**What to work on**
Quote the part of the entries that opens with the line containing "Given: Open the" and closes with the line containing "Looking at the", leaving the pictures out of your answer.

**Dataset content**
———

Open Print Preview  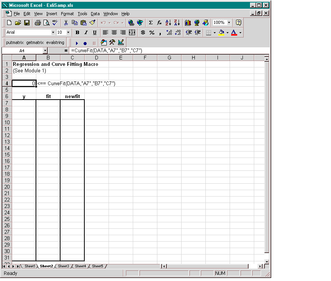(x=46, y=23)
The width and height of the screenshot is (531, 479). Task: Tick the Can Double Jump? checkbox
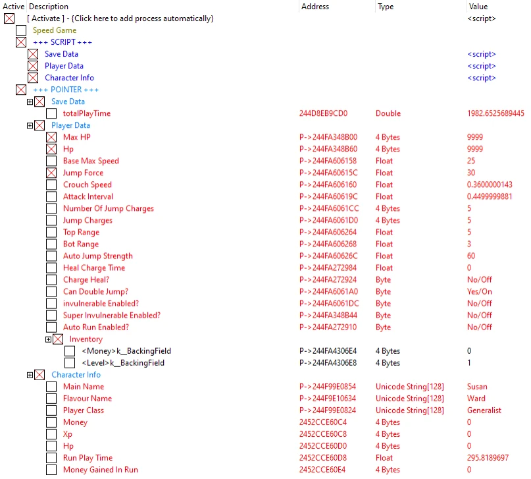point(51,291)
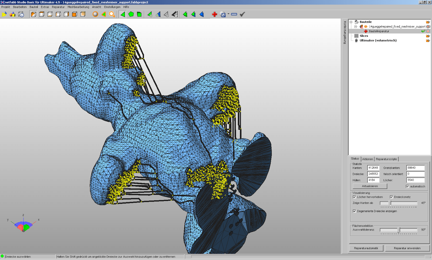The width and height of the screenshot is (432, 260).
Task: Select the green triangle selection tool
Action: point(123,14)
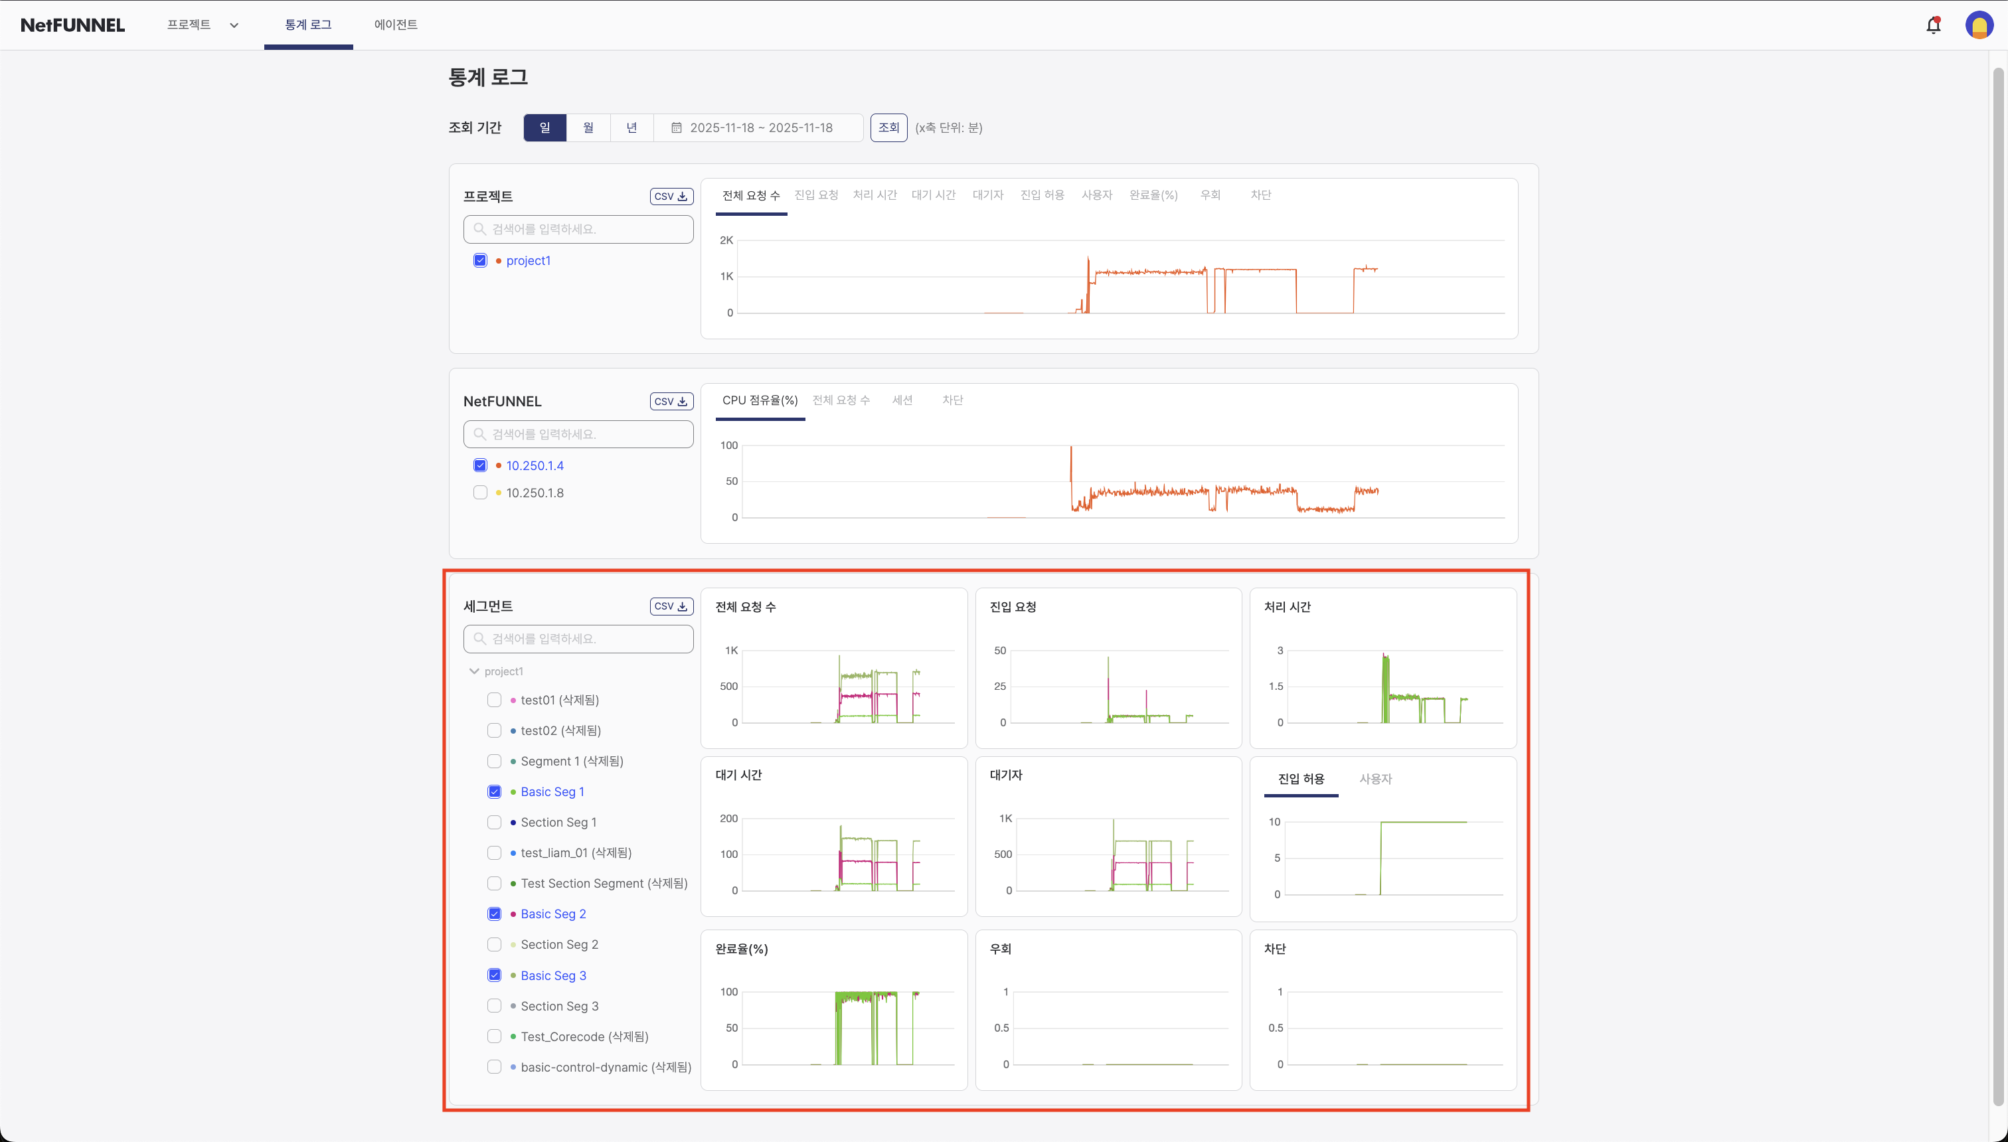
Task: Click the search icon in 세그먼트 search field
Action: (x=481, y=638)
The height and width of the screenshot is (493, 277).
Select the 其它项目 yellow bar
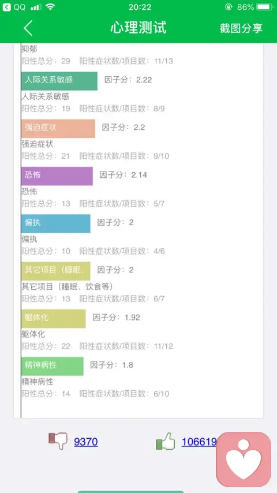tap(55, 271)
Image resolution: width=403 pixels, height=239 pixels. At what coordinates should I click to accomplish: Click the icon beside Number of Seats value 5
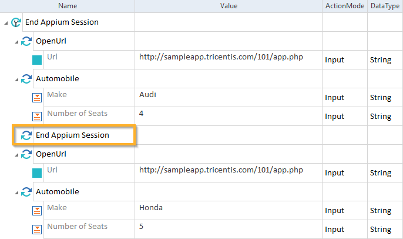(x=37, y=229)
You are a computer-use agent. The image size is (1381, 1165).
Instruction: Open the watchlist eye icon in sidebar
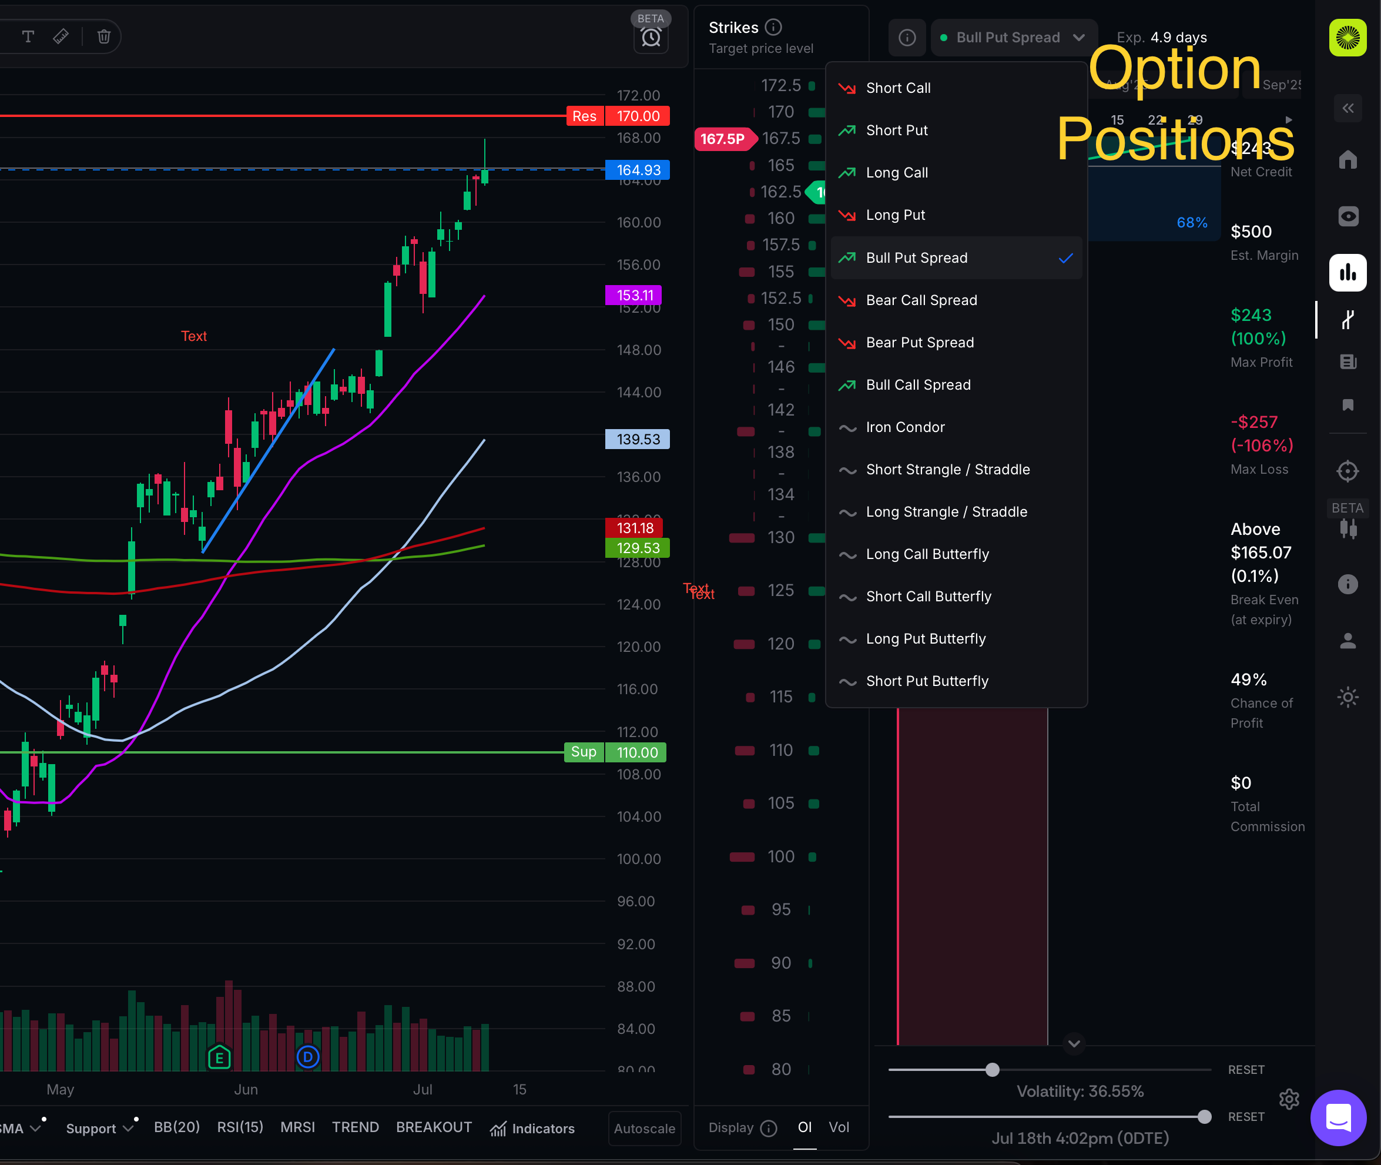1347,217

———

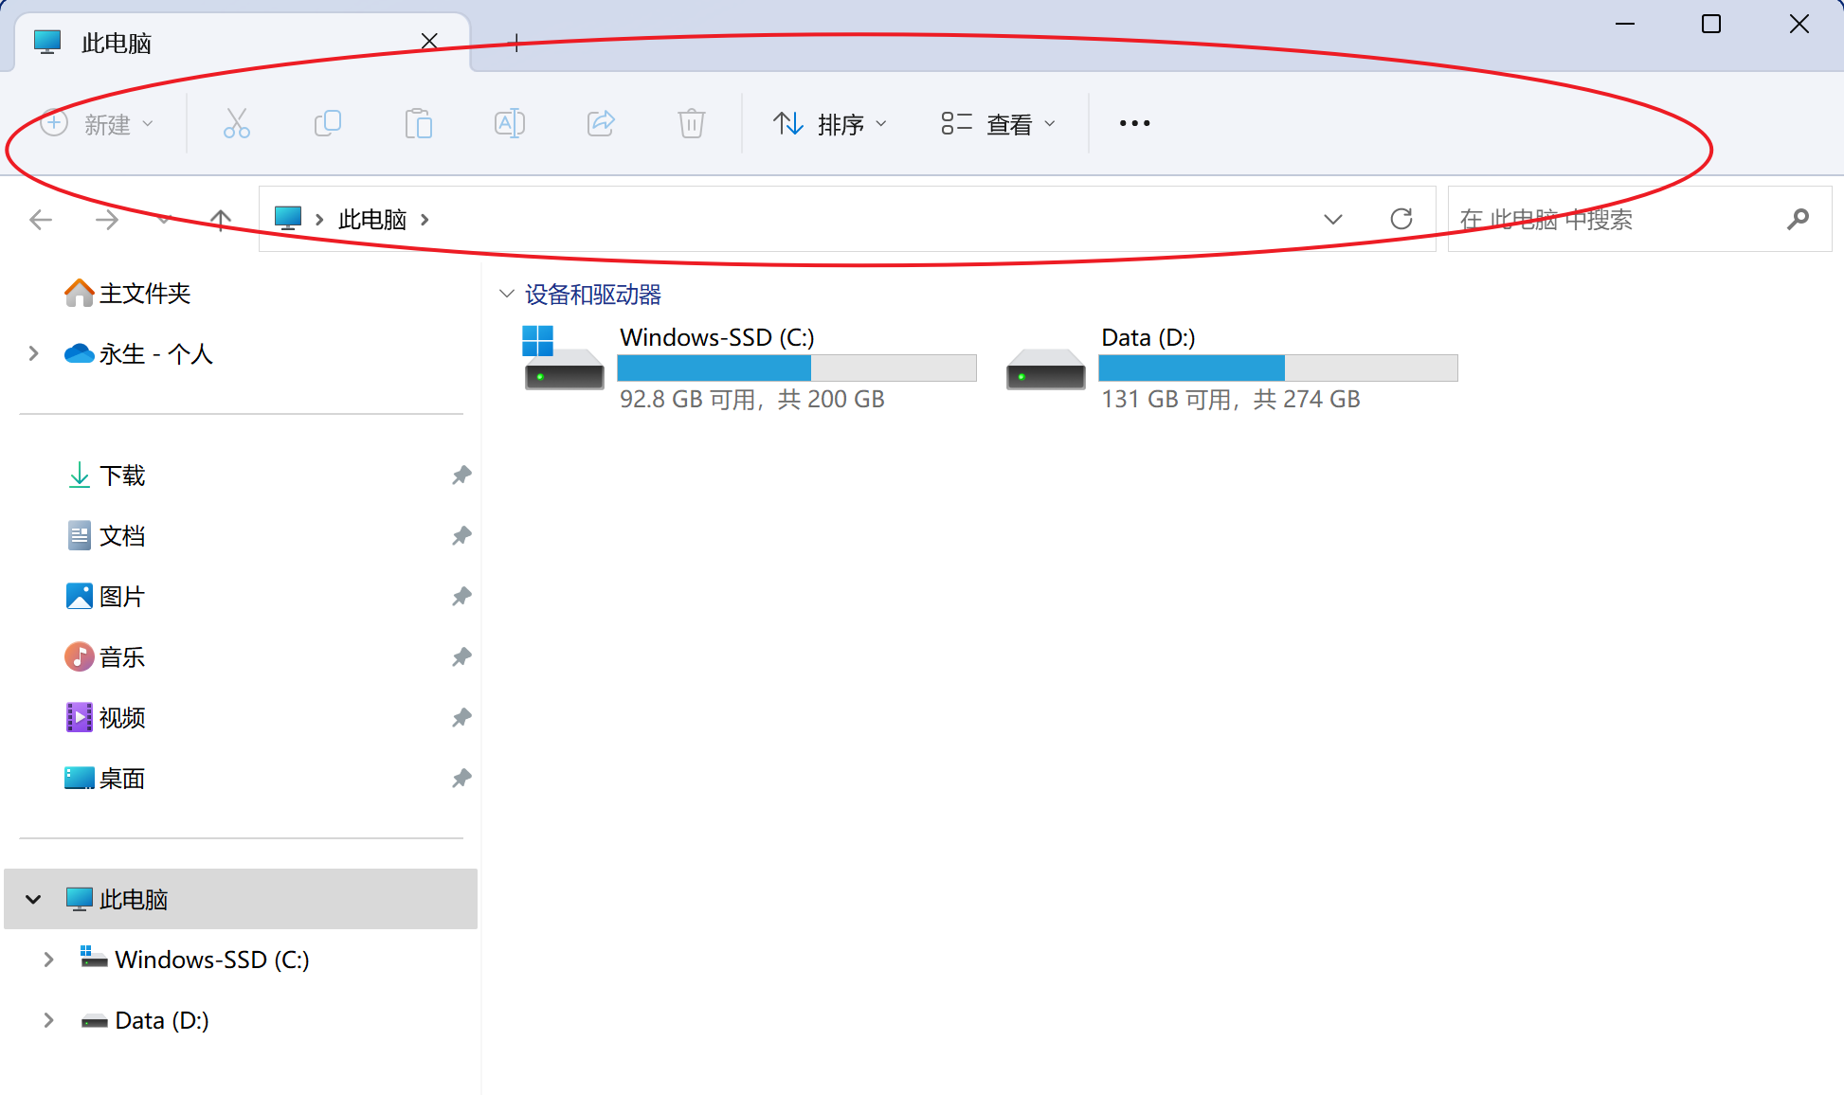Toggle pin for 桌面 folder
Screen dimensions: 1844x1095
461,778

———

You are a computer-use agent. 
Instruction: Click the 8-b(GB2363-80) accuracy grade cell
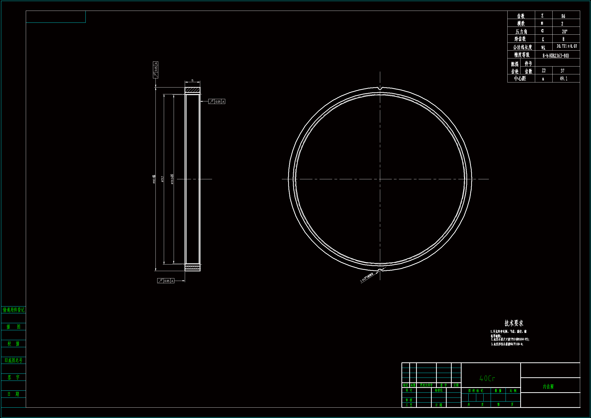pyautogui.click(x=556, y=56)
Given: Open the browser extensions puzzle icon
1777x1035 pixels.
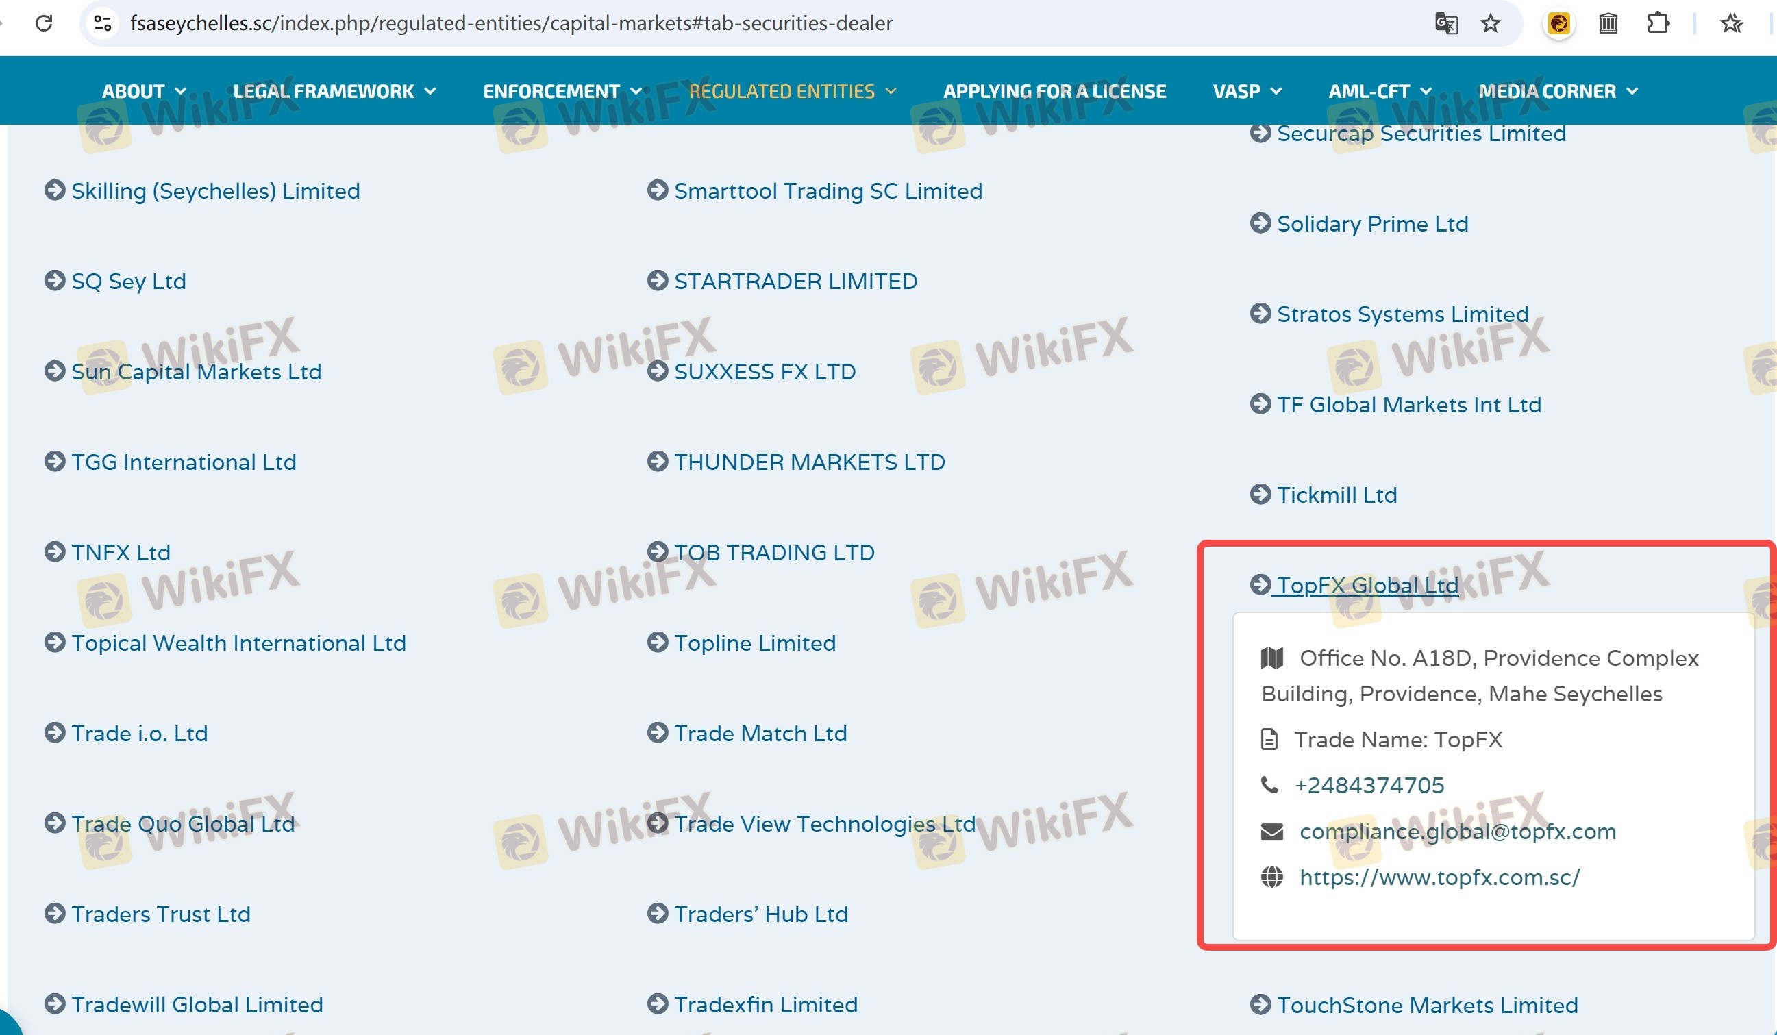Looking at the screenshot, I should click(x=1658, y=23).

———

**Task output**
Given: Open the browser extensions puzzle icon
1777x1035 pixels.
Looking at the screenshot, I should click(x=1658, y=23).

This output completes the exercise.